Electronic Arts confirmed the franchise overhaul in a statement to GamesIndustry.biz, acknowledging that as many as 30 positions at Ghost Games could be at risk. The remaining staff will form an engineering hub called EA Gothenburg and support development across all of the company.
A tipster identifying themselves as a former Ghost Games and future Criterion employee described the same arrangement to Polygon, adding that Ghost Games workers in Romania would reabsorbed into other teams working at that location.

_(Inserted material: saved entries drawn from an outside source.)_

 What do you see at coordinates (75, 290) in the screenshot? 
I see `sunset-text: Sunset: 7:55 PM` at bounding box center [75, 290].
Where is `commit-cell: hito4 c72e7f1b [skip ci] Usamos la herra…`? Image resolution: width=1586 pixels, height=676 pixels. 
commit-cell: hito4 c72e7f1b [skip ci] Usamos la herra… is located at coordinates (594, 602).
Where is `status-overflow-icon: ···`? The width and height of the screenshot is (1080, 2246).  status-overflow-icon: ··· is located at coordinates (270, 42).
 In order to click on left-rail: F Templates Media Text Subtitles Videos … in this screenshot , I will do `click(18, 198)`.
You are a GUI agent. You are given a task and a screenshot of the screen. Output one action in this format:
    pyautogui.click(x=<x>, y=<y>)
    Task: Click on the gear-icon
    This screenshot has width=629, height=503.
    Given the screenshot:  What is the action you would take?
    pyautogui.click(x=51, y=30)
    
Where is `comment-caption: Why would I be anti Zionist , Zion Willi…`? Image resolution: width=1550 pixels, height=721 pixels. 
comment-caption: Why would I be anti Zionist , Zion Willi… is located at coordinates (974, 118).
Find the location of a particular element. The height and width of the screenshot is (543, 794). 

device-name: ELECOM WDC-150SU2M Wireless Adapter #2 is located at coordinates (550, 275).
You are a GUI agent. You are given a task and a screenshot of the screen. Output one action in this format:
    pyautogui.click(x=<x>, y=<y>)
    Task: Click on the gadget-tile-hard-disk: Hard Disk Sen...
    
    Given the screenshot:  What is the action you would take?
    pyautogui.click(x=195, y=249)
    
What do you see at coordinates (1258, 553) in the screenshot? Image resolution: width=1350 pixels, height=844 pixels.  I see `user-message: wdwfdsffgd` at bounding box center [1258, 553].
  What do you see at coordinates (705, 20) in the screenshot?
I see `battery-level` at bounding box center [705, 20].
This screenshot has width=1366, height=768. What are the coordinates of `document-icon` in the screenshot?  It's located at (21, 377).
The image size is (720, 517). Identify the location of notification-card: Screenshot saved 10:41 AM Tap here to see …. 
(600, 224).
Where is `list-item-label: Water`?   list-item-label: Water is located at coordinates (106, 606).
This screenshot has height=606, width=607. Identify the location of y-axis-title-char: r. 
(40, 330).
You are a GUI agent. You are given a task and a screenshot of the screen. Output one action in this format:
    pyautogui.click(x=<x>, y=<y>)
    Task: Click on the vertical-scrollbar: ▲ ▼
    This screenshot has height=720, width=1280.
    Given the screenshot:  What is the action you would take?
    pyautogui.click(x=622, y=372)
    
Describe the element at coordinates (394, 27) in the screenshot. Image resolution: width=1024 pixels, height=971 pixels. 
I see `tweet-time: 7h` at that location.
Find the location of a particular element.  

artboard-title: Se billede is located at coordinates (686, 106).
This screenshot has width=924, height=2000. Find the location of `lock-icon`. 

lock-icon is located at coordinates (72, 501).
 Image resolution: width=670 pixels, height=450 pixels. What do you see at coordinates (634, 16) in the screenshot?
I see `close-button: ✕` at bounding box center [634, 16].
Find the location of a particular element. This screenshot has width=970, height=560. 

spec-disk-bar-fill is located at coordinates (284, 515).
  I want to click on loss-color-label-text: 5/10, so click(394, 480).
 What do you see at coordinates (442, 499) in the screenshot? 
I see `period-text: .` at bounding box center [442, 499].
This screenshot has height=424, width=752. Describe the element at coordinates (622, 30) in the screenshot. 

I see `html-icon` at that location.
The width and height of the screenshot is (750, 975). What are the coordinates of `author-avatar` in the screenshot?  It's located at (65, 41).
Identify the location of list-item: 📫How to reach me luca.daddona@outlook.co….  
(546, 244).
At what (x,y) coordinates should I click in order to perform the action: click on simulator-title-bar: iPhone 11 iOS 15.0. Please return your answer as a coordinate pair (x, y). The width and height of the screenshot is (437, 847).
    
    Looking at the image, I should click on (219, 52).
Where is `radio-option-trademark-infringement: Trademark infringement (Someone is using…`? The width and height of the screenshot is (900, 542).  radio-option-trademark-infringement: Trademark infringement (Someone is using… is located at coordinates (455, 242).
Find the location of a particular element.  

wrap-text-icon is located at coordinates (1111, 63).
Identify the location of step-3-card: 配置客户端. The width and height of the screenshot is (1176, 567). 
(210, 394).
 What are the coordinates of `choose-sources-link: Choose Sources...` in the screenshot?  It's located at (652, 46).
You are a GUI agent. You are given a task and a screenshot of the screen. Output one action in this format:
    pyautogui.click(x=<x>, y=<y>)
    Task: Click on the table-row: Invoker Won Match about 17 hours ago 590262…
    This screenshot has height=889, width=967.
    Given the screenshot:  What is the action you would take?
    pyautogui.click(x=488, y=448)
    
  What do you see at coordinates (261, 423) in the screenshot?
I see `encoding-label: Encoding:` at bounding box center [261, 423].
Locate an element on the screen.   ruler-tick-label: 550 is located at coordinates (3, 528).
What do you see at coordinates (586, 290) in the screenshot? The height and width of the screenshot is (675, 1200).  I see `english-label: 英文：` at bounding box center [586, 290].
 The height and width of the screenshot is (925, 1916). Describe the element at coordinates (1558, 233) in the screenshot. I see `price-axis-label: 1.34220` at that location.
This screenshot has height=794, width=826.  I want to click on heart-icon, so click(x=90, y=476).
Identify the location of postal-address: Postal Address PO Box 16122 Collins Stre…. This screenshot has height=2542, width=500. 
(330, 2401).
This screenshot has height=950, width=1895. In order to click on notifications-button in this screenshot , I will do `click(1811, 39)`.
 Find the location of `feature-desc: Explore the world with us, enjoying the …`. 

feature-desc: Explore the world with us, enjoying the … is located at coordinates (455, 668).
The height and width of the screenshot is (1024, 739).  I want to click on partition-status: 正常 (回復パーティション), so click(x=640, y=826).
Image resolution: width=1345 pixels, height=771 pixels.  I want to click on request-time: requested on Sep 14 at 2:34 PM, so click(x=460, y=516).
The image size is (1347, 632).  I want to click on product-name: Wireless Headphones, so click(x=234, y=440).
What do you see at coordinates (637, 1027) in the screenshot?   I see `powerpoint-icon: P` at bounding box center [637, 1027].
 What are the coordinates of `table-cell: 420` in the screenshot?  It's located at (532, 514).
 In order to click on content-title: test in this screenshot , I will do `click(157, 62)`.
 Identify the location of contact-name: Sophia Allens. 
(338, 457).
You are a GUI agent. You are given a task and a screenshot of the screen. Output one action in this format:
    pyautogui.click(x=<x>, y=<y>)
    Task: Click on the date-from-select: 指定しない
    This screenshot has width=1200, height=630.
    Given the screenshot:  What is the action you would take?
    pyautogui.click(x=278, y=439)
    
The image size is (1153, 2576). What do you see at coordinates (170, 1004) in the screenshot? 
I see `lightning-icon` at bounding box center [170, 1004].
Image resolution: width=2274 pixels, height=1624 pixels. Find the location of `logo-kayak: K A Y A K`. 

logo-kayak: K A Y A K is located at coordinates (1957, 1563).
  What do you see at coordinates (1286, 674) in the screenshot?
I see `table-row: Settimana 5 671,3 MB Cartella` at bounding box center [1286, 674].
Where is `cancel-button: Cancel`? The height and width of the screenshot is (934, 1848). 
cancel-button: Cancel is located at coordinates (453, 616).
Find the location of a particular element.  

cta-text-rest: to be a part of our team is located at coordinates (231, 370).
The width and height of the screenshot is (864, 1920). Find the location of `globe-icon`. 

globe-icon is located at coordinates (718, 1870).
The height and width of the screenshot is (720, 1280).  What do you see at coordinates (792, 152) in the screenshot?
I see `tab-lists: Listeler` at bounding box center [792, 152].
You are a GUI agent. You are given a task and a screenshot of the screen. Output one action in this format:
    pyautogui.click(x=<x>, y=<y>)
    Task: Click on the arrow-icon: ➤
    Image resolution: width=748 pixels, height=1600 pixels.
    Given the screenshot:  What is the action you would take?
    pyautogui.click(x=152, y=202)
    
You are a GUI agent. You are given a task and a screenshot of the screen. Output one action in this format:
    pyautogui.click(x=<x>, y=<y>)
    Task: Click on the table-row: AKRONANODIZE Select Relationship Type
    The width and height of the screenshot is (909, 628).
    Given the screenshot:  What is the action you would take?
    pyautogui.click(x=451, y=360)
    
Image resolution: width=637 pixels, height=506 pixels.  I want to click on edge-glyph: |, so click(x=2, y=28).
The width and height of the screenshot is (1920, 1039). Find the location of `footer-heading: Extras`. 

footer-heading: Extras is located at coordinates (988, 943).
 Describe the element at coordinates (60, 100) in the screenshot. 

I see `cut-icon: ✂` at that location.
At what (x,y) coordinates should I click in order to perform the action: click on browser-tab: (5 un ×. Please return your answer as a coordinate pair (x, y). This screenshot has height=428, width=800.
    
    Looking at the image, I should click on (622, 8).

EA, in its statement, said it would transfer some positions from Gothenburg, Sweden to Criterion, located in Guildford, England. Criterion, best known for the Burnout series on the previous two console generations, developed 2010’s Need for Speed: Hot Pursuit and 2012’s Need for Speed: Most Wanted.
But in the fall of 2013, development of Need for Speed Rivals shifted entirely from Criterion to Ghost Games, with the majority of Criterion developers at the time reassigned to an office called Ghost Games UK. Criterion was supposed to work on another title, an unnamed extreme sports game revealed at E3 2014.
But studio co-founders Alex Ward and Fiona Sperry had left the company at the beginning of 2014, and the unnamed project was scrapped. Criterion has spent its time since then supporting development of Star Wars Battlefront, Star Wars Battlefront 2, and most recently Battlefield 5’s Firestorm battle royale mode.
Need for Speed Heat was the best-reviewed of the three games made since production shifted entirely to Ghost Games, although its numerical scores would still be considered average. (Need for Speed Rivals launched two months after Ghost Games was placed in charge.) The game’s official Twitter account said Need for Speed Heat’s launch week saw more players “than any other NFS title this generation.” But Blake Jorgensen, EA’s chief financial officer, told investors on Jan. 30 that “Need for Speed is kind of, as we expected,” meaning 3 to 4 million copies sold based on previous guidance.